Située à 8 heures en avion ou une semaine en train depuis Moscou, elle rivalise avec les célèbres villes historiques du pays. Cette ville de l’Extrême-Orient russe abrite 600 000 habitants et n’a que 163 ans. Géographiquement, elle est bien plus proche de Pékin, Séoul ou Tokyo que de Moscou ou Saint-Pétersbourg. C’est peut-être son éloignement de la partie européenne du pays, mélangé à la forte appartenance culturelle russe des habitants, qui rend Khabarovsk complètement unique. 

La frontière chinoise, marquée par l’île Bolchoï Oussouriisk, est à moins d’une heure de route, mais on y croit à peine quand on se promène dans les rues de Khabarovsk. Rien, dans l’architecture de la ville, ne laisse penser qu’elle se trouve en Asie. Capitale du district fédéral extrême-oriental jusqu’en 2018, son architecture d’avant la Révolution de 1917 a été soigneusement restaurée. Si vous descendez l’avenue Mouraviov-Amourski, la principale artère de la ville, vous réaliserez rapidement que les bâtiments vous rappellent ceux de l’Europe d’antan.
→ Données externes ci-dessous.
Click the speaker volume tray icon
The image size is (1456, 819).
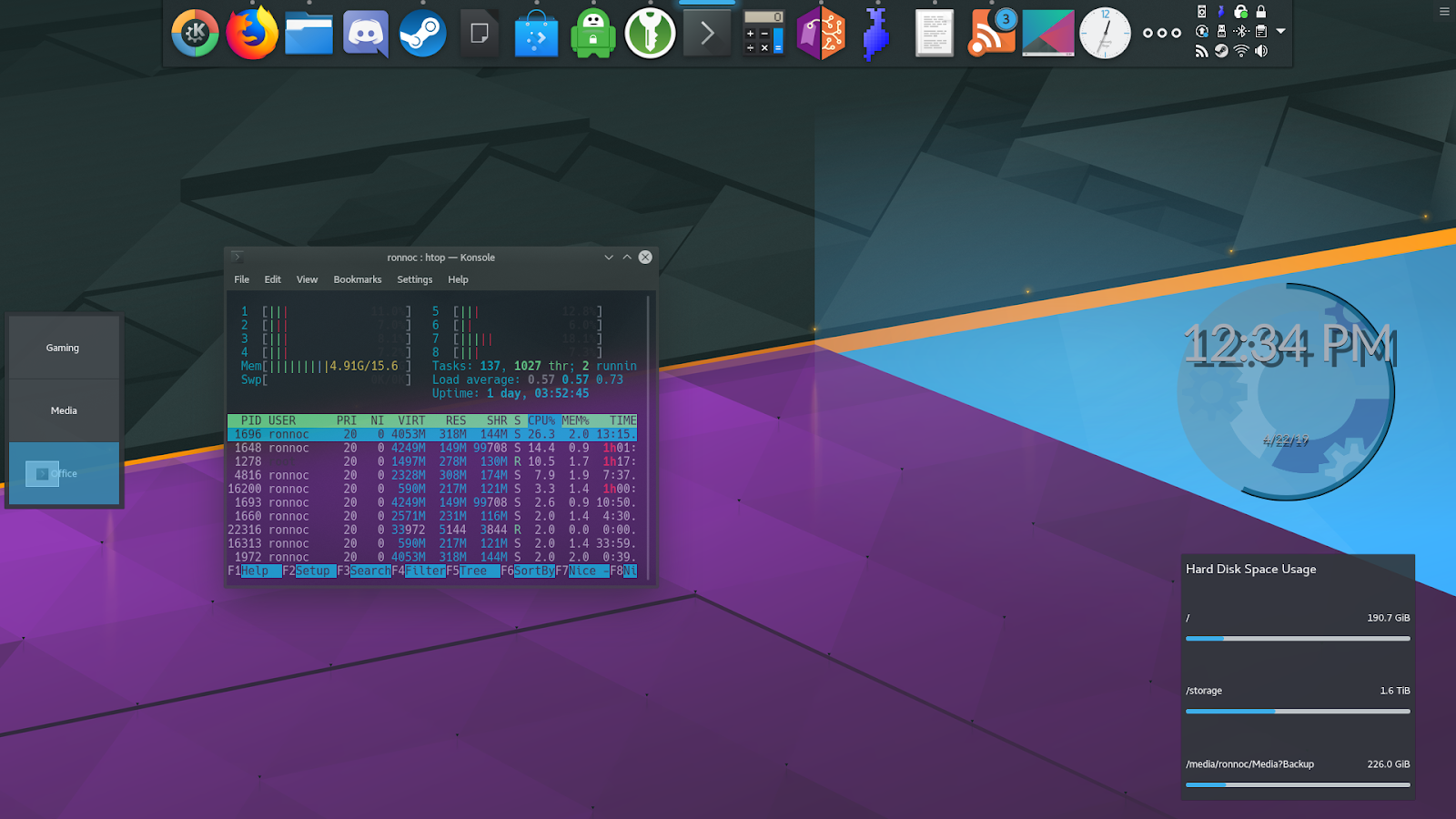coord(1261,51)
Toute personne ayant déjà mis les pieds à Saint-Pétersbourg, d’ailleurs, comparera certainement la plus célèbre avenue de Khabarovsk à celle de la capitale du Nord, la perspective Nevski. Toutes deux sont au cœur du centre-ville historique et mènent directement à la berge du fleuve qui traverse leur ville respective. Oserai-je dire que les berges de l’Amour sont plus diversifiées et plus attrayantes que le quai près de l’Ermitage de Saint-Pétersbourg ? Oui. Cela s’explique par sa topographie particulière : il y a une série de collines le long de l’Amour, depuis lesquelles vous pourrez admirer la ville, ses plages de sable, sa ligne d’horizon et la rive opposée du fleuve, encore vierge de toute construction.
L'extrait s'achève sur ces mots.